COL 690: Dissertation Writing Workshop
Kalliopi Nikolopoulou
Monday 3:30-6:10 Clemens 708
Class #15700
The Dissertation Writing Workshop (DWW) is a one-credit hour, mandatory course for all COL PhD students to be taken in the fall semester immediately following the completion of the Oral Examinations. The DWW serves two basic purposes: 1) facilitates the transition from seminars and exam preparation to the writing of the dissertation; 2) professionalization and job market preparation. Requirement for the DWW include the following: 1) production of a substantial and complete draft of a chapter of the dissertation, which will be presented to the workshop participants for comments; 2) presentation of a shorter version of the chapter (40 -50 minutes, approximately 20 pages) during the session in which the longer chapter will be discussed; 5) reading and discussion of other workshop participants' work. Dissertation directors and other faculty will be invited to attend the oral presentations of the student’s work·. The DWW meets the first week of the fall semester to organize the schedule of presentations and any other meetings. In most cases, the DWW will reconvene during the second half of the semester in order to critique the work of the workshop participants. Student grades depend on successful completion of all requirements. Failure to complete successfully the requirements results in the student's having to repeat the DWW in the following fall semester.

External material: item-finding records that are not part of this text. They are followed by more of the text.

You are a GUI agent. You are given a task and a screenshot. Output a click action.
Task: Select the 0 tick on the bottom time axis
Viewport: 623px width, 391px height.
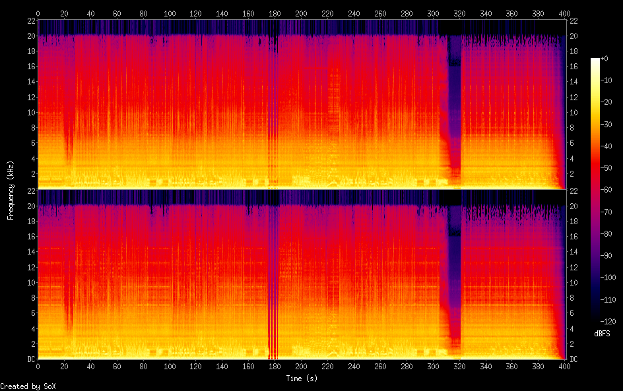click(x=38, y=367)
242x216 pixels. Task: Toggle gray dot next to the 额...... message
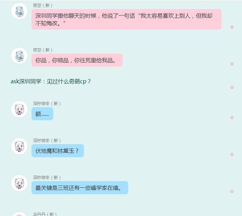coord(232,118)
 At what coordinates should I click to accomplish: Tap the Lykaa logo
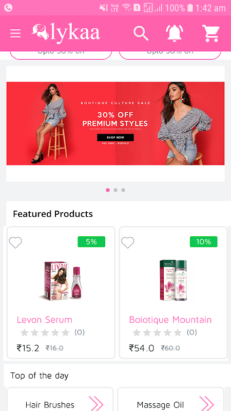click(66, 33)
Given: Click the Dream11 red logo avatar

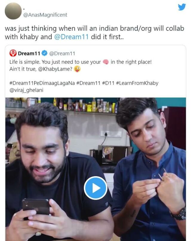Looking at the screenshot, I should (x=13, y=53).
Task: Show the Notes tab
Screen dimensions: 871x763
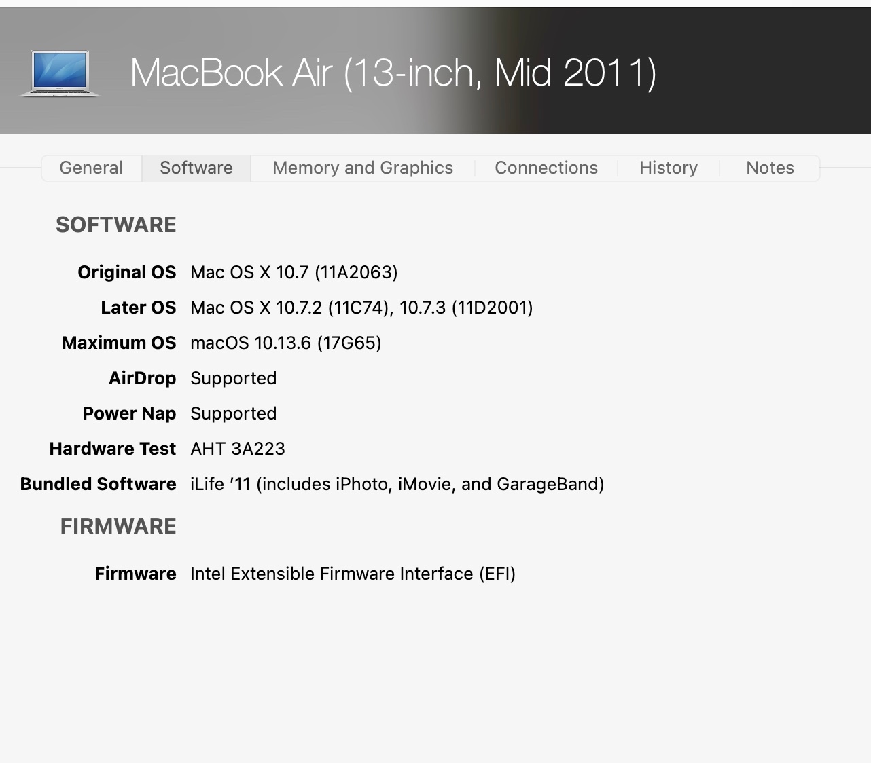Action: [x=770, y=168]
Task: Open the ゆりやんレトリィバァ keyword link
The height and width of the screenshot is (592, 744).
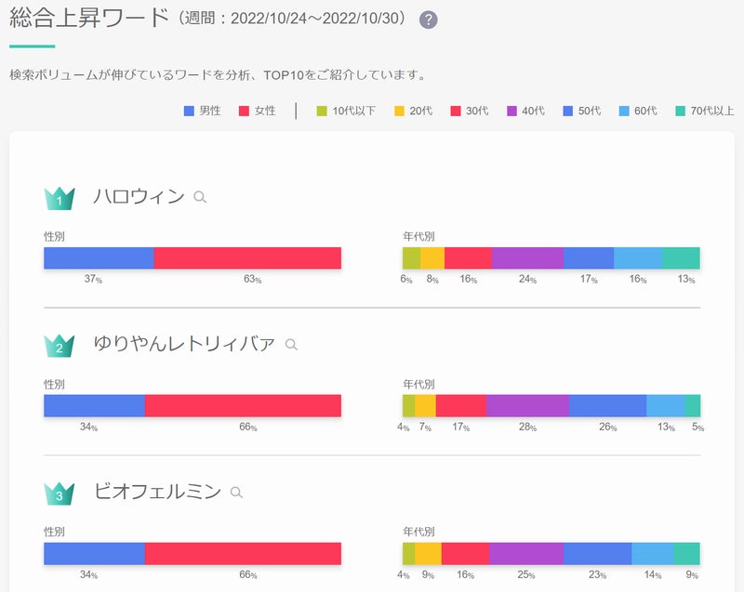Action: (x=184, y=345)
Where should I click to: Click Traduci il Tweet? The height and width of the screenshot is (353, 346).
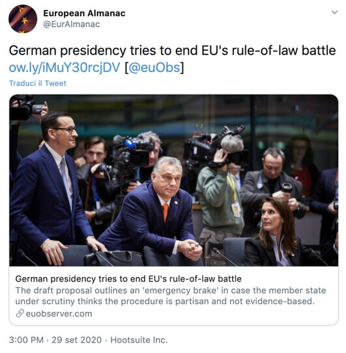pyautogui.click(x=37, y=83)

COL 704 REC/SEM: "Latina/x Abolitionist Feminisms."
Andrea Pitts
Wednesday’s 3:30-6:10 Clemens 904
Class # 23519/23520

Drawing from interdisciplinary fields such as Latinx studies, feminist theory, and critical prison studies, this seminar foregrounds the historical and contemporary work of U.S. Latina/x writers and activists to examine how each offers philosophical contributions to abolitionist feminist frameworks. The course thus focuses on published writings by Latina/x feminist authors, as well as materials from Latina/x activists from the 1960s until today whose philosophical praxis can be gleaned through their interviews, archival documents, and print media. Our research in the seminar will also distinguish between abolitionist approaches to carceral institutions, approaches which seek to eradicate the use of punishment and confinement as means to address social conflict, from reform projects, which seek to reduce prison populations and rates of incarceration but stop short of calling for an end to incarceration itself as a social practice. Lastly, the course will underscore the rich history of multiracial and multiethnic coalitions forged against carceral systems, including specifically collaborative projects among Black, Indigenous, and Latina/x feminist organizers and writers. Through an examination of such coalitional efforts, students thereby investigate how various forms of abolitionist activism and theory have developed through the valuation and recognition of sites of difference, often across incarcerated/nonincarcerated lines and through the transgression of gender and sexual boundaries as well.

COL 705 REC/ SEM:” Transformative Language of Art: Poetry, Technology, Power”
Krzysztof Ziarek
Wednesday 12:30-3:10 Clemens 708
Class #23490/23493

The course will focus on the transformative force of the “language” of arts, including poetic language. The transformative approach to the artwork will be explored as an alternative to the subject-based aesthetics and to the notions of expression and representation. As part of the inquiry, we will consider the juxtaposition between Western and Eastern (mainly Chinese) approaches to transformation and art, studied against the backdrop of power relations and contemporary technology (computation, AI). Readings and discussion will examine theoretical texts (Foucault, Heidegger, Hui, Irigaray, Jullien), poetry (Coolidge, Hejinian, Mullen, Stein) and artworks (including bio art and Internet art).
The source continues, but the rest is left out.